Milenio Laguna

Torre Latinoamer­icana

- RAFAEL PÉREZ GAY rafael.perezgay@milenio.com Twitter: @RPerezGay

Sabemos que la torre Latinoamer­icana ha soportado todos los sismos. Cuando camino por el Eje Lázaro Cárdenas, me detengo un momento e invento en un mapa interior una ciudad desapareci­da. El siglo XIX quemaba sus naves. Un enorme baldío iluminó la esquina de Eje Central Lázaro Cárdenas y Madero que compraría la compañía de seguros Latinoamer­icana, fundada en 1906. En ese terreno crecería ese sueño de la grandeza mexicana.

La voracidad del alemanismo y sus negocios urbanos permitiero­n que en 1948 empezara la construcci­ón de la torre. Nombres de ese tiempo en la casa de mi infancia se escuchaban como si fueran héroes: el ingeniero Adolfo Zeevaert y los arquitecto­s Augusto H. Álvarez y Manuel de la Colina. A mis padres les parecía que la construcci­ón del edificio más alto de México merecía todo el respeto del mundo. Nunca entendí por qué se debía admirar un edificio tan feo como la Torre, con recubrimie­nto de aluminio y una franja azul en cada piso.

La torre se inauguró en 1956, en la nueva ciudad ruizcortin­ista y bajo el mando del entonces secretario de Gobernació­n: Ernesto P. Uruchurtu. Los que nacimos en la parte alta de los años 50 crecimos oyendo la letanía de que a la torre Latinoamer­icana nunca la derrumbarí­a un sismo. La letanía era una verdad. Todavía repito en ocasiones, como si hablara de algo mío, que el sistema de rieles de la torre la vuelve un portento de equilibrio y fortaleza. Desde luego no sé lo que digo, no tengo idea de lo que sea un riel bajo la tierra ni cómo pueda ponerse tal instrument­o para vencer la cólera telúrica.
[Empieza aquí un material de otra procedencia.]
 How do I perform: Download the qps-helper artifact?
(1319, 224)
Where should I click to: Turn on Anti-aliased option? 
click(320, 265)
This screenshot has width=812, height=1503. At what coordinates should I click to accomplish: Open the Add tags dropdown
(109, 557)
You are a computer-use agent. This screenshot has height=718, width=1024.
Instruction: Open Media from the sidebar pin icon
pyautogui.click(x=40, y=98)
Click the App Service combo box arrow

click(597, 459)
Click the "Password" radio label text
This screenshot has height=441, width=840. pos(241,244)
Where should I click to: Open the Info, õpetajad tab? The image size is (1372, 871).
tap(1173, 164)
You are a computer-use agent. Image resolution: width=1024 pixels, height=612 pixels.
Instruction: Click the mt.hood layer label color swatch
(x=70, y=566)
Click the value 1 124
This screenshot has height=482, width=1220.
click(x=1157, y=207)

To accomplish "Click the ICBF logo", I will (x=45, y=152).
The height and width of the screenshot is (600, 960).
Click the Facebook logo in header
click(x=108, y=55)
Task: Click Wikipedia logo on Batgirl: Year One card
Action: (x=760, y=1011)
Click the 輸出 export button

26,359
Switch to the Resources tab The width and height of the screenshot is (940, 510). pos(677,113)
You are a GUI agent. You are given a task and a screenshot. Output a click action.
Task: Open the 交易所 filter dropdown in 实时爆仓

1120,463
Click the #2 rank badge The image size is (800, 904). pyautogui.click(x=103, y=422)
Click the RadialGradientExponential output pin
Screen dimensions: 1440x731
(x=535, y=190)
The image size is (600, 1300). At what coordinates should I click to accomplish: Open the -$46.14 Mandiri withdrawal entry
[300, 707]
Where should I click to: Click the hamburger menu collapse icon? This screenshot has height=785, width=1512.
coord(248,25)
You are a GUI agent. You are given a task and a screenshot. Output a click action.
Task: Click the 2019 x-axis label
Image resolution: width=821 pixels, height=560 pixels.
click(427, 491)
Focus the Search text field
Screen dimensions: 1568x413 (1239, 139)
La década de los 60 cerraba la ventana bajo el estruendo del escándalo político que la mano criminal de Díaz Ordaz silenció a tiros. Mi madre estaba conmigo. No recuerdo cuándo recogía el cheque que un hermano de mi padre nos daba para pagar la renta del departamen­to de la Condesa en el cual sobrevivía­mos al derrumbe financiero y la quiebra amorosa de mis padres. Durante muchos años viví ese acto de generosida­d como una ofensa, una limosna que la vida nos tiraba al suelo para que la recogiéram­os en una reverencia indigna.

La empresa se llamaba Nacional de Drogas y, si no me equivoco, Eustaquio Escandón la dirigía con mano de hierro en un piso, o varios, de la torre Latinoamer­icana. Una carrera de ascenso en esa empresa y ese edificio le permitiero­n al hermano de mi padre ahorrar una modesta fortuna, a esta forma de malgastar el tiempo y el esfuerzo, algunos le llaman vida ejemplar. De nada sirvió. El hombre de los cheques murió abandonado en sus delirios en una casa del Pedregal que se caía a pedazos. Pinche torre Latinoamer­icana, la odio.